___ 文書の抜粋

FPGA化するために Verilog に変換します。インターフェースはXilinx社のAXI4 Stream Video 仕様(フレームスタートでtuserが立つ)となります。
MaxPooling の単位で画像サイズが縮小されてしまうので、現状、この単位でしか変換できないため3つに分けて出力しています。

In [None]:
# export verilog
with open(output_velilog_file, 'w') as f:
    f.write('`timescale 1ns / 1ps\n\n')
    bb.dump_verilog_lut_cnv_layers(f, rtl_module_name + 'Cnv0', net[1])
    bb.dump_verilog_lut_cnv_layers(f, rtl_module_name + 'Cnv1', net[2])
    bb.dump_verilog_lut_cnv_layers(f, rtl_module_name + 'Cnv2', net[3])

# Simulation用ファイルに上書きコピー
shutil.copyfile(output_velilog_file, sim_velilog_file)

______

課題の目的 ▸
FPGA向けにVerilogへ変換する手順の文章を、最後に示された部分の後から続けて書いてください。 この後に載せるデータは、作業には使いません。

___ データ抜粋

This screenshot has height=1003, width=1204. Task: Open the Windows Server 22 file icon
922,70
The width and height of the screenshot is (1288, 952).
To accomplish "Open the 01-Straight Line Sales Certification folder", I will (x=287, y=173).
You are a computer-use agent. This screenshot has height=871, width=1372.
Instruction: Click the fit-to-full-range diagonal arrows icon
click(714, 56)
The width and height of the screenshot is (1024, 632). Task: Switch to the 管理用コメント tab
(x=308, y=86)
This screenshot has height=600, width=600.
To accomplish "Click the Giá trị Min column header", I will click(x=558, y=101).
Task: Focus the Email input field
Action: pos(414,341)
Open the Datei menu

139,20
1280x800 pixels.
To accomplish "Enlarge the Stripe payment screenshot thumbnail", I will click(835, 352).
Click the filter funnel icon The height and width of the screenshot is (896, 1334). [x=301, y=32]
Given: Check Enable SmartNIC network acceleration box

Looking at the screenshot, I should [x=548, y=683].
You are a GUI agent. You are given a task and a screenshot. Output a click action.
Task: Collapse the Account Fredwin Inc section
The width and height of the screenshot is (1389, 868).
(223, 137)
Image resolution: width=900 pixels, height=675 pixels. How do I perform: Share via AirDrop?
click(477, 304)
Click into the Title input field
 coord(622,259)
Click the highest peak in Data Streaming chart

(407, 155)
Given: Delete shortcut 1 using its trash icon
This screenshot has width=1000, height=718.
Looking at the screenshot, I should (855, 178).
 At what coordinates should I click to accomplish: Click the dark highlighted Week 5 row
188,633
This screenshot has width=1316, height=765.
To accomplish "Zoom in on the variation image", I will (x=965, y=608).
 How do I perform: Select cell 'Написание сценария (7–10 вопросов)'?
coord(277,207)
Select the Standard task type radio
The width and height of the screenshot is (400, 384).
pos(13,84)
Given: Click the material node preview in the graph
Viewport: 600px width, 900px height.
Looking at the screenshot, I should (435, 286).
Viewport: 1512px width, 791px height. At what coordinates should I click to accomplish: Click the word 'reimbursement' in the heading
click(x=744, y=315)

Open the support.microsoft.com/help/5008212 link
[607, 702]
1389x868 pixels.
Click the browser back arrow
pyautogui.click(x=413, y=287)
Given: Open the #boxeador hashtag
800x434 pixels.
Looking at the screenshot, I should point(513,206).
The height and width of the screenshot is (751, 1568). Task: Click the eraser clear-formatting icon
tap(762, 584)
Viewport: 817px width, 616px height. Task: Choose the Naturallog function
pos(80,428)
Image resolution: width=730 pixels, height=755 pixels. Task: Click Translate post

______

課題の解答 ▸
# Simulationで使う画像の生成
def img_geneator():
    for data in dataset_test:
        yield data[0] # 画像とラベルの画像の方を返す

img = (bb.make_image_tile(720//28+1, 1280//28+1, img_geneator())*255).astype(np.uint8)
bb.write_ppm(os.path.join(rtl_sim_path, 'mnist_test_160x120.ppm'), img[:,:120,:160])
bb.write_ppm(os.path.join(rtl_sim_path, 'mnist_test_640x480.ppm'), img[:,:480,:640])
bb.write_ppm(os.path.join(rtl_sim_path, 'mnist_test_1280x720.ppm'), img[:,:720,:1280])